**Requirements**. Write out all of the items below again, requests included, and shift every coordinate in the answers by -44.
--- start ---
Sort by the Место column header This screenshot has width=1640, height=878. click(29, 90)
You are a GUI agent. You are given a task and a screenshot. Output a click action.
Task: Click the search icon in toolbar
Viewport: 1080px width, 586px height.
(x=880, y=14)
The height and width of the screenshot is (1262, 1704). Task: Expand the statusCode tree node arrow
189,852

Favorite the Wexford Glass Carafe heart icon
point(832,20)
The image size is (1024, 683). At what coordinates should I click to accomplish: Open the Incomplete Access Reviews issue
--- end ---
**Solution to this task**.
Sort by the Место column header This screenshot has width=1640, height=878. click(-15, 46)
You are a GUI agent. You are given a task and a screenshot. Output a click action.
Task: Click the search icon in toolbar
Viewport: 1080px width, 586px height.
(x=836, y=-30)
The height and width of the screenshot is (1262, 1704). Task: Expand the statusCode tree node arrow
145,808

Favorite the Wexford Glass Carafe heart icon
point(788,-24)
The image size is (1024, 683). At what coordinates should I click to accomplish: Open the Incomplete Access Reviews issue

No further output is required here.